**** Text ****

# Farewell Custard!



## titch (Aug 9, 2006)

Hi guy's just wanted to let you know that i had to have my beardie custard put to sleep today. Gone but not forgotten! R.I.P. Custard.


----------



## Iliria (Jan 19, 2007)

r.i.p


----------



## shiva&kaa123 (Jul 20, 2007)

R.I.P!
Ben


----------



## fastbaz (Aug 12, 2007)

sorry to hear your sad news


----------



## jamie_coxon (Jul 18, 2007)

awww R.I.P


----------



## MissHayho (Mar 17, 2007)

my thoughts are wiht you - its horrible losing a pet. RIP.


----------



## titch (Aug 9, 2006)

Thank's for the reply's guy's. Her egg's are due to hatch in about 6 week's so i am hoping to keep one of them in her memory, she was a beautiful yellow colour and would eat from my hand.


----------



## jamie_coxon (Jul 18, 2007)

awww call one of the hatclings cream


----------



## lilworm (Aug 11, 2007)

Oh huni i am so sorry to hear of your loss, r.i.p Custard.


----------



## tiger!! (Jan 22, 2007)

titch said:


> Thank's for the reply's guy's. Her egg's are due to hatch in about 6 week's so i am hoping to keep one of them in her memory, she was a beautiful yellow colour and would eat from my hand.


Hey Titch, so sorry to hear about Custard babes, good luck with the eggs, keep us updated xxx


----------



## xXFooFooLaFluffXx (Aug 4, 2007)

**** Given information ****

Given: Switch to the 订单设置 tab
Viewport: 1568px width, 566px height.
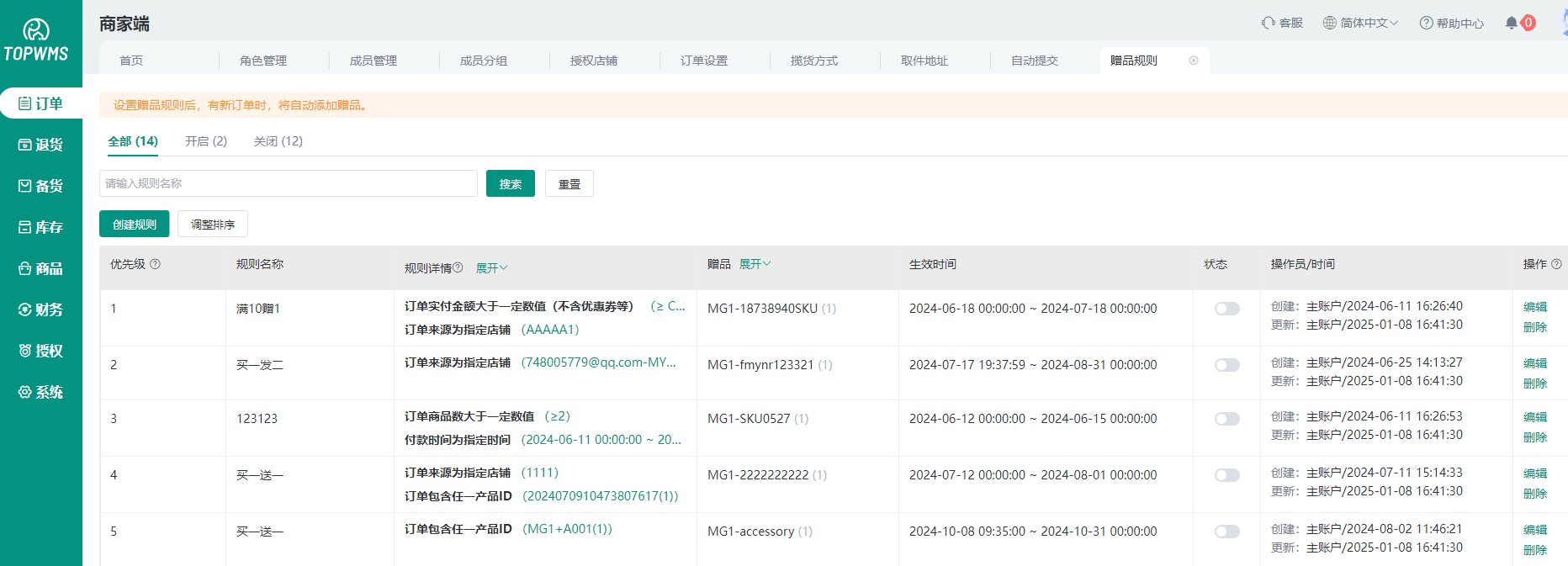Looking at the screenshot, I should coord(704,61).
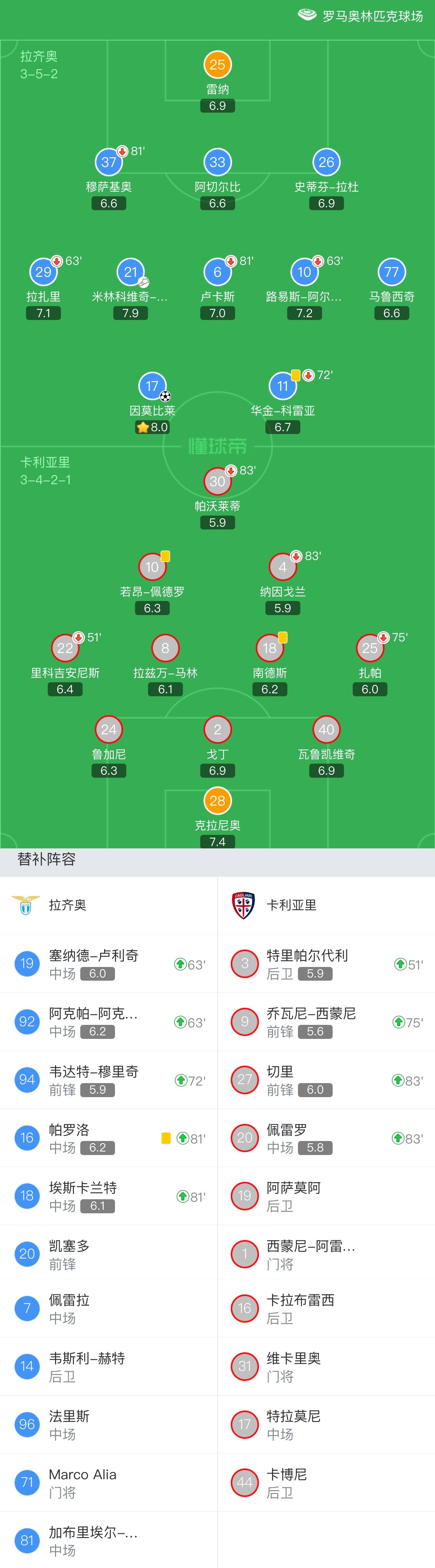Select 卡利亚里 team name in substitutes header

pos(291,905)
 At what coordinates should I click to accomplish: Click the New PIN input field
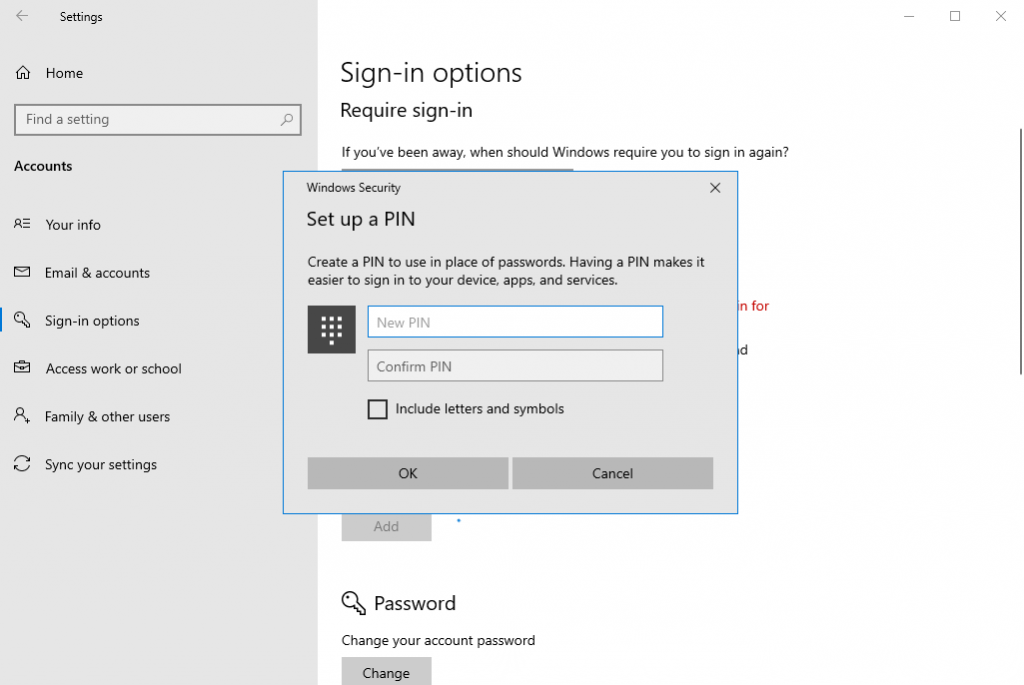(x=515, y=321)
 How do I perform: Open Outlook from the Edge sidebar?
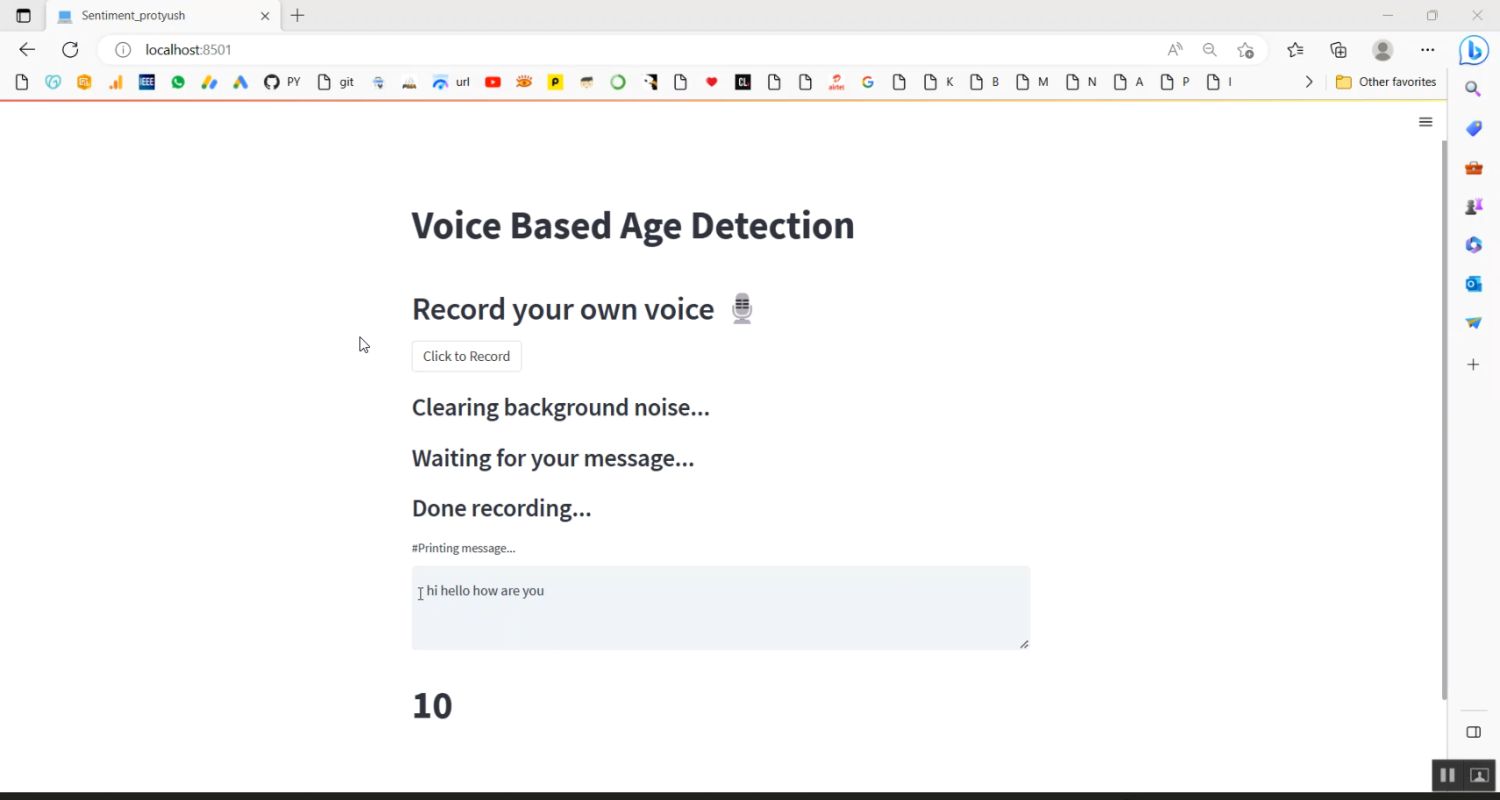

****

What you need to do>
a – Answer these questions about the thread, one line each:
(i) What kind of pet was Custard?
(ii) In about how many weeks were the eggs due to hatch?
(iii) What name did jamie_coxon suggest for one of the hatchlings?
b – List the username of every poster in the thread whose post contains "R.I.P" in any form, with or without periods and in any case.
c – Return everything in the thread from "# Farewell Custard!" down to "forgotten! R.I.P. Custard.", copied exactly.

Solutions to the problems>
a –
(i) A beardie
(ii) About 6 weeks
(iii) Cream

b –
titch
Iliria
shiva&kaa123
jamie_coxon
MissHayho
lilworm

c –
# Farewell Custard!



## titch (Aug 9, 2006)

Hi guy's just wanted to let you know that i had to have my beardie custard put to sleep today. Gone but not forgotten! R.I.P. Custard.